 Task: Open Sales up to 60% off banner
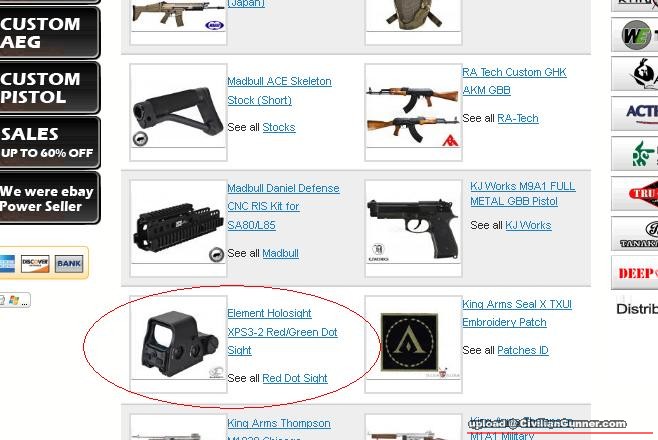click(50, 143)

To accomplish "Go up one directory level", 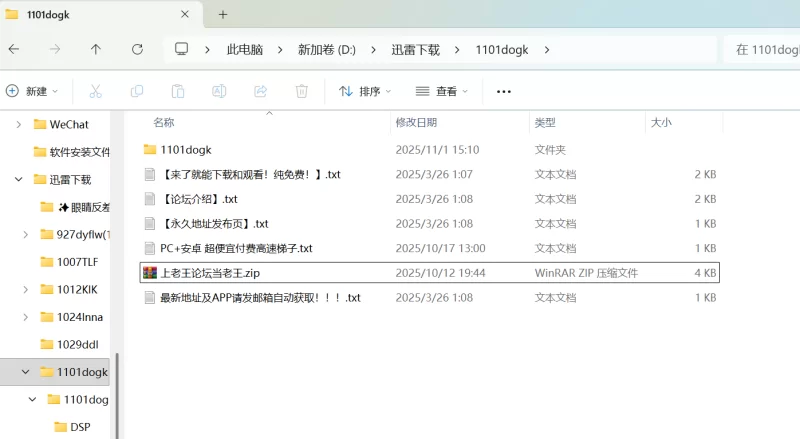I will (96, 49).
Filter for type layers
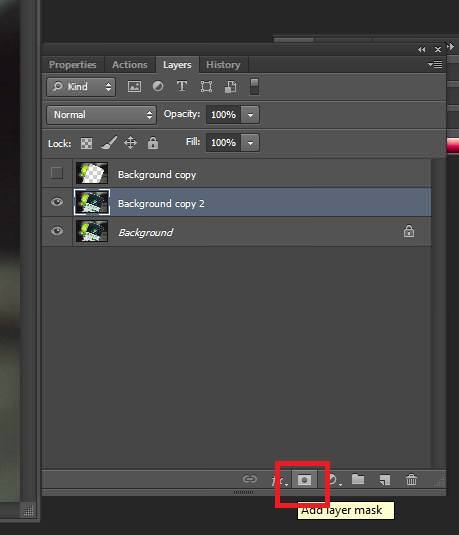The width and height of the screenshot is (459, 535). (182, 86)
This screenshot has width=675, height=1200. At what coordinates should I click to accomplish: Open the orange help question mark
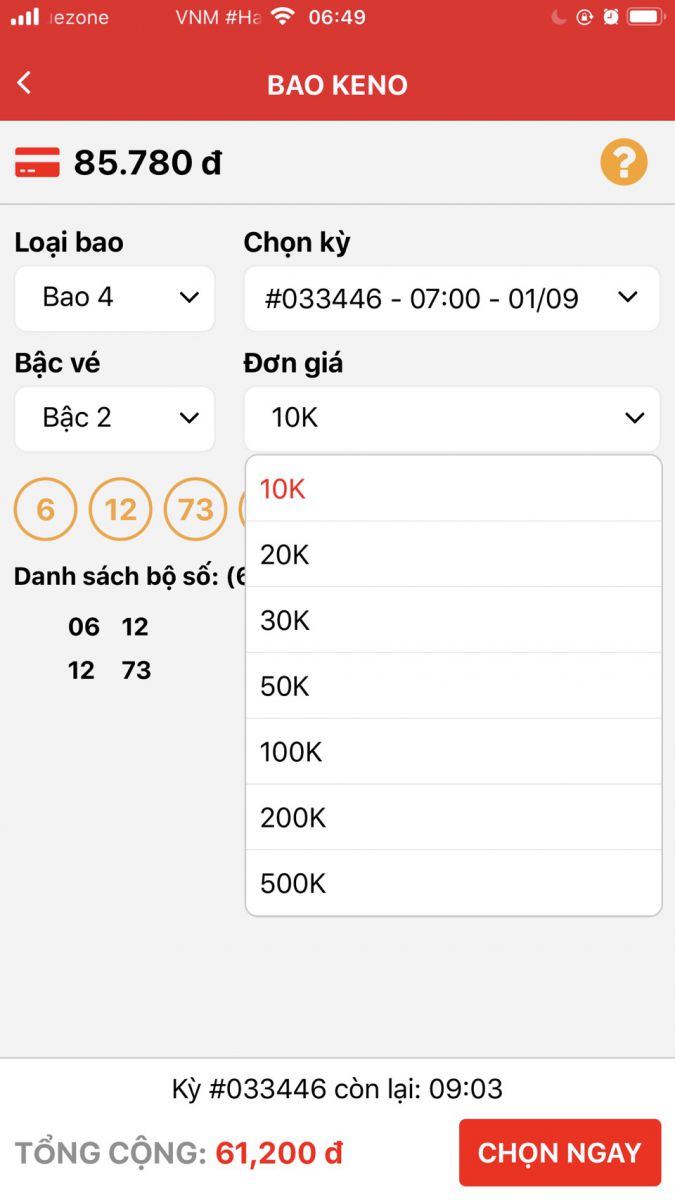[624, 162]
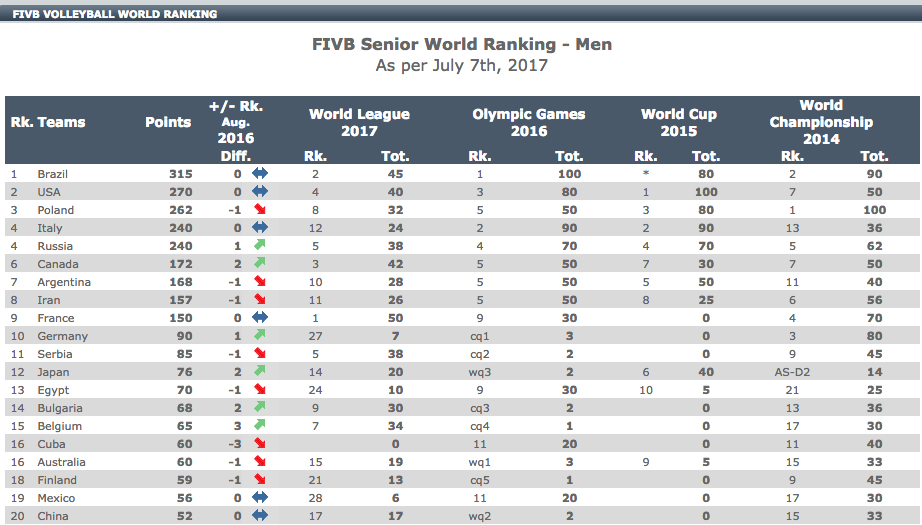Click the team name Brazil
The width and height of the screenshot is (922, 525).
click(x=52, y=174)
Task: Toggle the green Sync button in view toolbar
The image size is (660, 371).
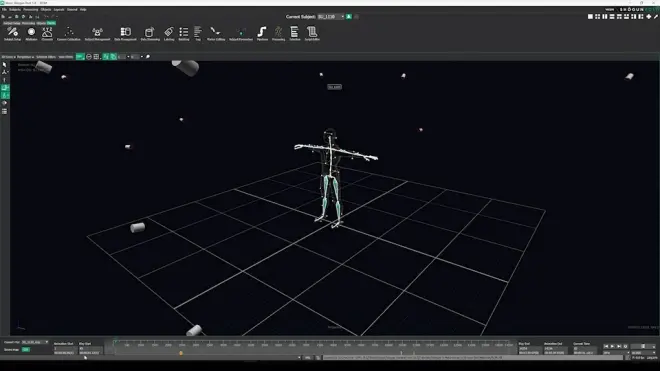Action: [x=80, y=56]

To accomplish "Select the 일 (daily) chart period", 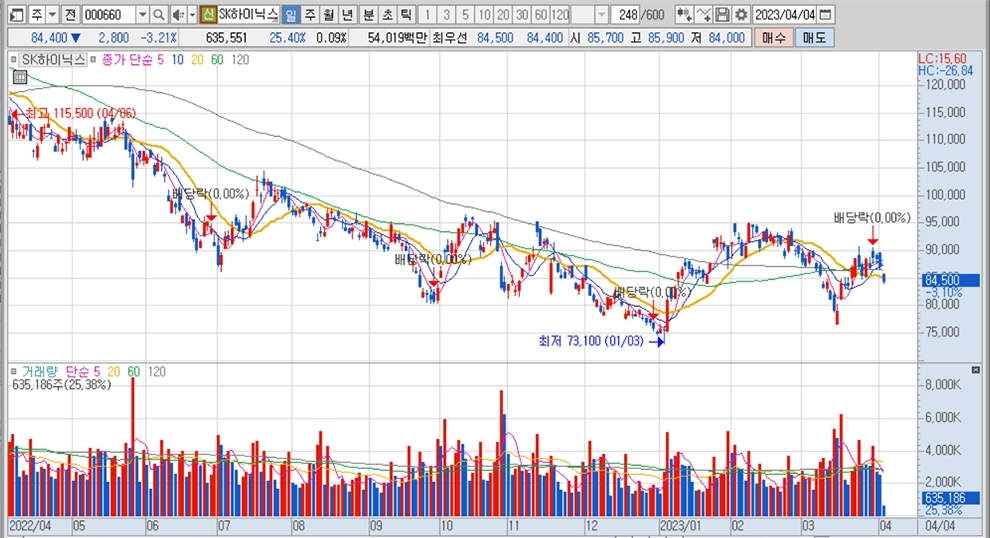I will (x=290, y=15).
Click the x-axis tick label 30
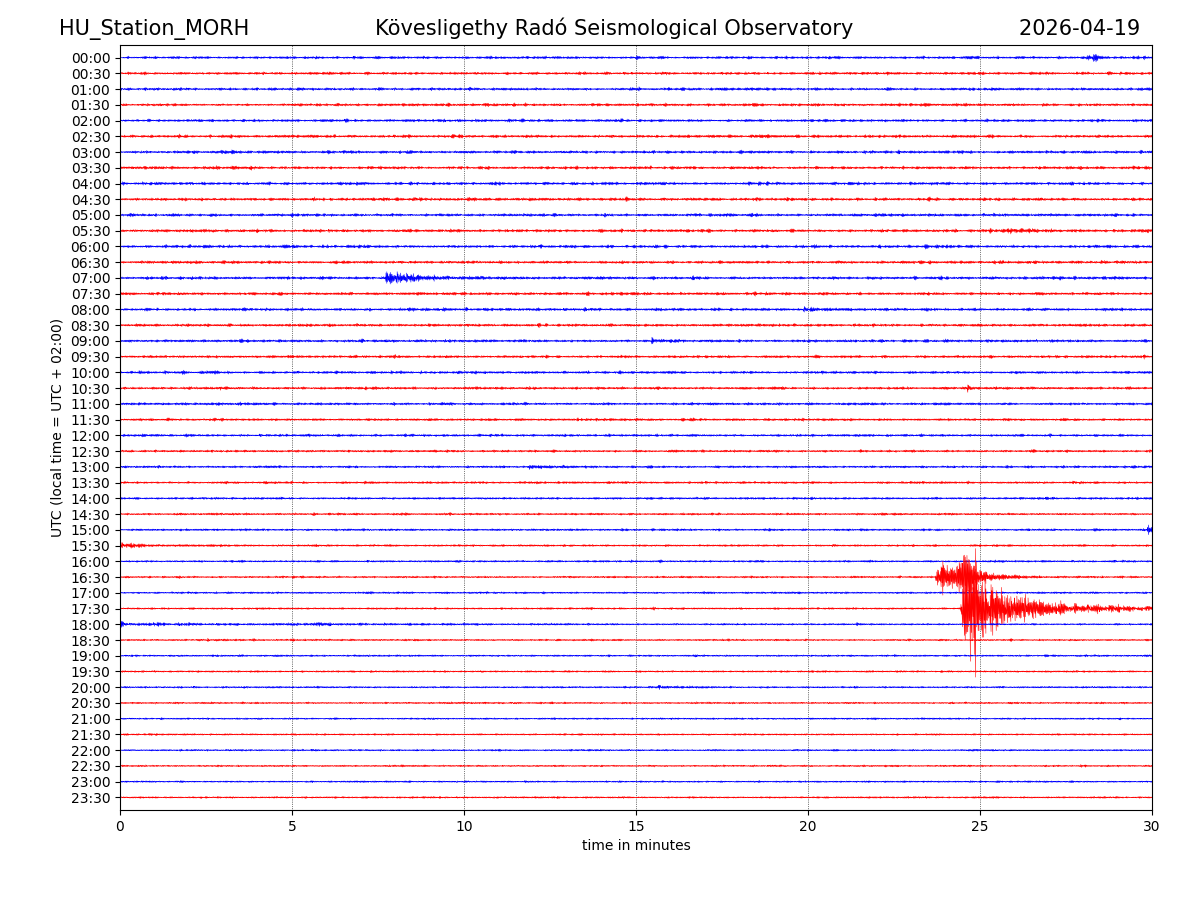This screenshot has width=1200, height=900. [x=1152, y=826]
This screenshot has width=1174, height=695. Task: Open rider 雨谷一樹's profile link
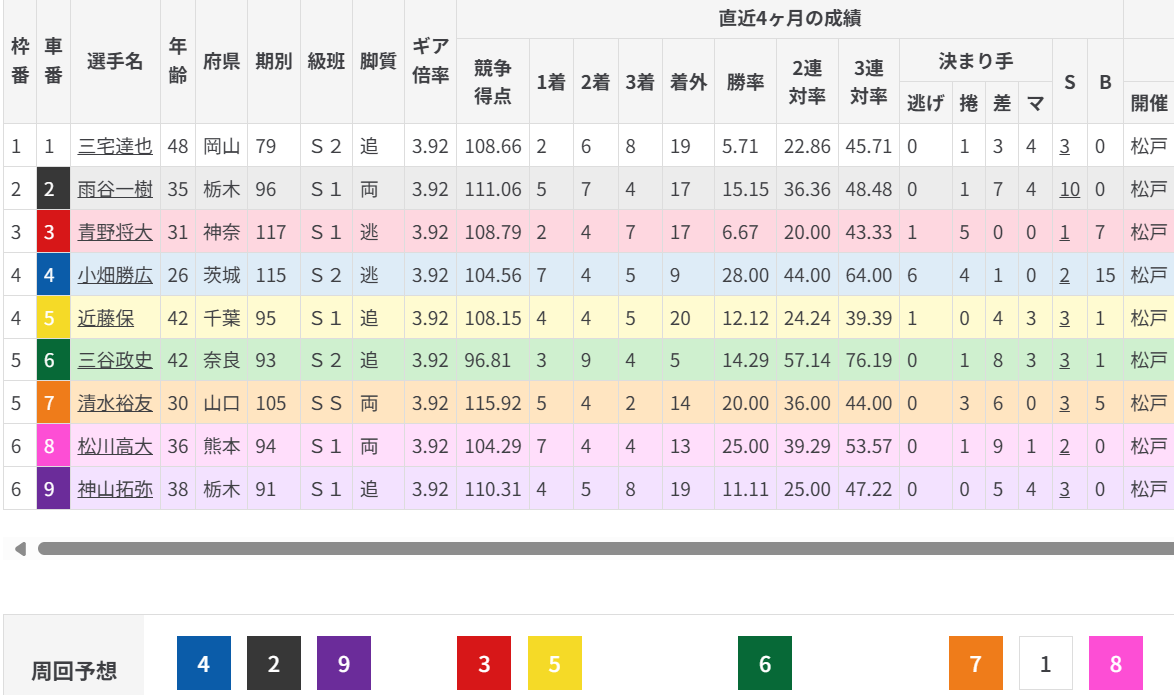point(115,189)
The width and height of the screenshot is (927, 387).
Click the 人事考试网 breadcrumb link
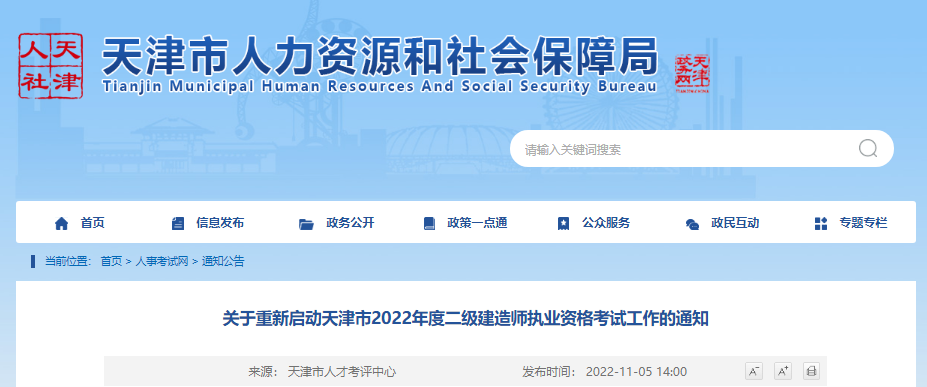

•••

* _WHAT IS BEING ASKED_
Begin at the line containing "Click the x-axis tick label 30" and stop at the last line of the data. Repeat only those lines, exactly, and leave out the pictures.

* _RESULT_
Click the x-axis tick label 30
This screenshot has width=1200, height=900. [x=1152, y=826]
This screenshot has width=1174, height=695. Task: Open rider 雨谷一樹's profile link
point(115,189)
The width and height of the screenshot is (927, 387).
Click the 人事考试网 breadcrumb link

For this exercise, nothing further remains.